Me levanto porque me incomoda la cercanía de Úrsula; de pronto me da asco, bronca. Es prácticamente imposible mantenerse inmune a la interposición del mariscal, que es obra tuya, Úrsula, porque ni sus galones ni sus ínfulas de acreedor emocional podrían alterar, por sí solas, nuestras posiciones ( o tú posición). Sos vos, y no él, con sus exigencias tardías sin Trieste, la que estira el centímetro: ya ni siquiera sé si son sólo dos metros veinticuatro o si seguís abriendo brecha, como si en realidad estuvieras abriendo un envoltorio de papas fritas, o un regalo, un destino, una obligación adquirida a través de tu madre. ¿Sabés que a tu Mädi me la imagino inalterablemente joven? Nunca te lo dije porque habrías inventado derivaciones freudianas aterradoras y yo, que soy un obediente aprensivo, me hubiese hecho, sin quererlo, de una especie de tabú, pero sin totem, porque eso ya sería demasiado poner de mi parte: un trauma necrofílico abominable, porque tu madre muerta y yo soñando con una posible tumba cerca de Sarajevo.

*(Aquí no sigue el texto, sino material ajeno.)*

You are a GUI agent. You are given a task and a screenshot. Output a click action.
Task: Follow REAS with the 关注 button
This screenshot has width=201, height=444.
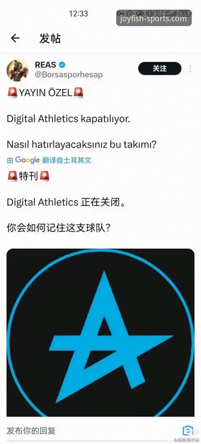pos(160,69)
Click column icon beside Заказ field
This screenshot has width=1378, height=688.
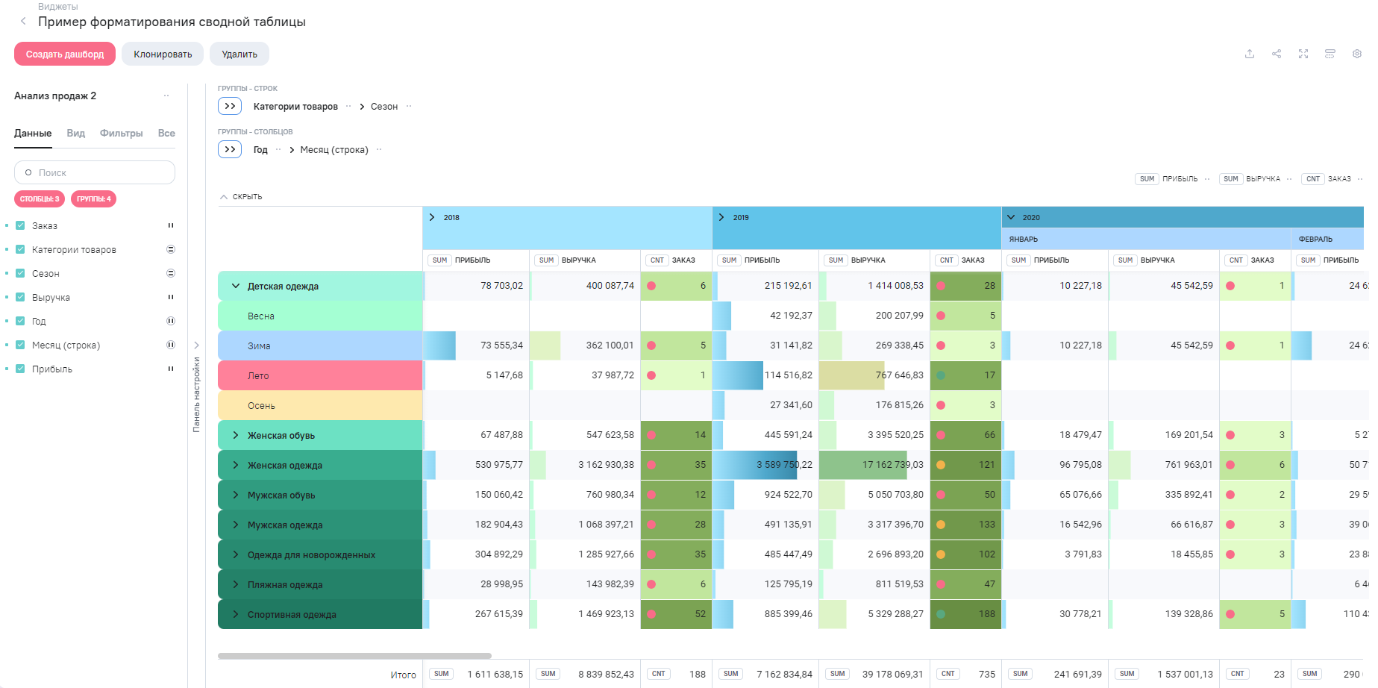(x=170, y=225)
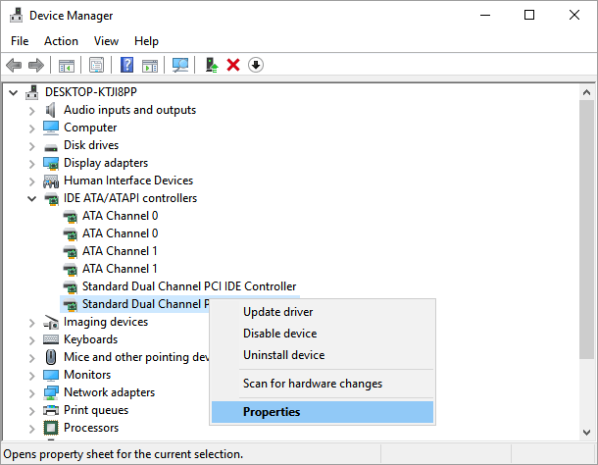Choose Disable device in context menu
The image size is (598, 465).
pos(279,334)
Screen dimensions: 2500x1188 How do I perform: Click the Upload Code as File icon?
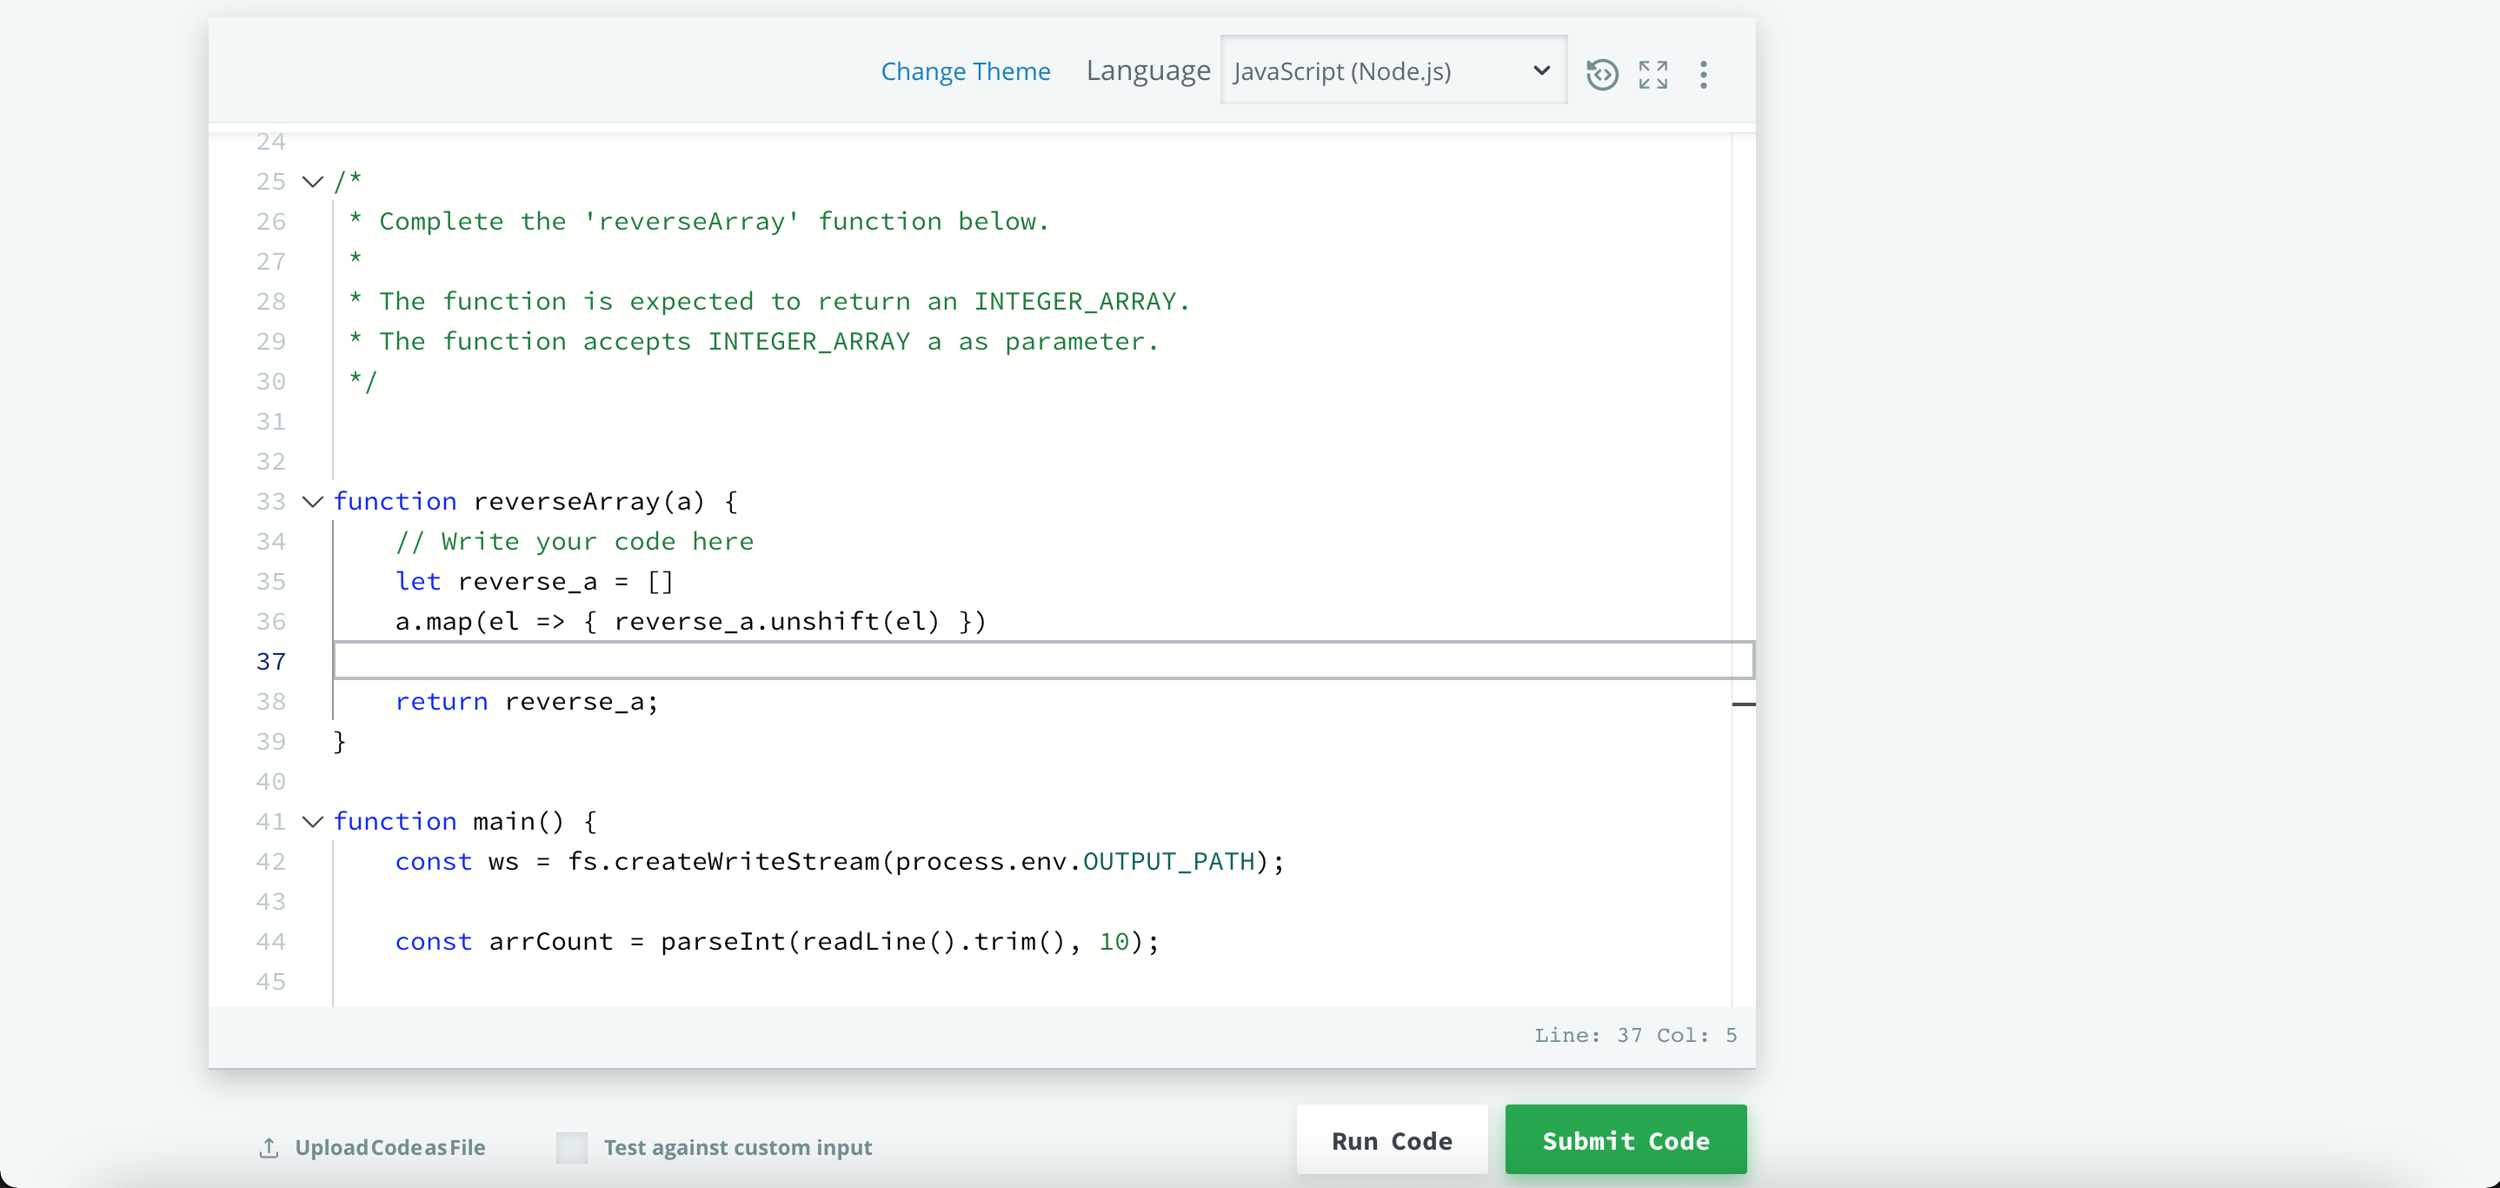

Porque ella, Mädi, tu madre, no se había subido al barco en Trieste; ni siquiera había aparecido aquél día en el puerto, y porque vos-de-la-mano-del-mariscal esperaste hasta el último momento, que años después un telegrama de Mássimo Dal Ponte (Mariscal retirado) contándote que tu madre había muerto una noche fría antes de llegar a Sarajevo y que él buscaría una tumba, o un rastro, y vos indiferente, con el rencor de esa mañana de neblina en Trieste, con el mariscal y la estocada (no, no hay indulto, aunque en la plaza los pañuelos de un blanco imposible dale que te dale, y el paso doble enfervorizado, contagiado y contagioso, pero no hay tu tía, el pañuelo naranja no sale y qué importan los silbidos, porque Mädi ya está del otro lado, guiada por unos gitanos, y el barco pita y el mariscal te suelta la mano y vos no girás la cabeza y contenés las lágrimas) de una ausencia. La primera. Una que vos no querés repetir. No sé para qué sigo hablándote desde este balcón que, como Buenos Aires, es un error de cálculo, de intención, que creció por cojones, por orgullo, por la necedad de no querer aceptarse como una consecuencia pifiada, sin héroes ni mitología que la disimulen.
Escucho una materia sonámbula, vaga, haciéndose la extraviada para no levantar sospechas, que viene desde los arrabales de la ciudad. No quiero ceder a dar crédito a cuanto oigo. Latido oculto, bombeo incansable de un mismo anuncio tartamudeado, después de preguntar por el Señor Urrutia, que buscaba una serie más o menos verosímil de explicaciones a los mareos espirituales que vendrían y que, con suerte, el río se llevaría, en parte, obedientemente (se harían pasar por camalotes y crecidas: formas del desconsuelo que se ajustan bien a la tranquilidad ciudadana). Todavía sigo esperando la crecida, sabiendo que la tuya, Úrsula, nunca vendrá.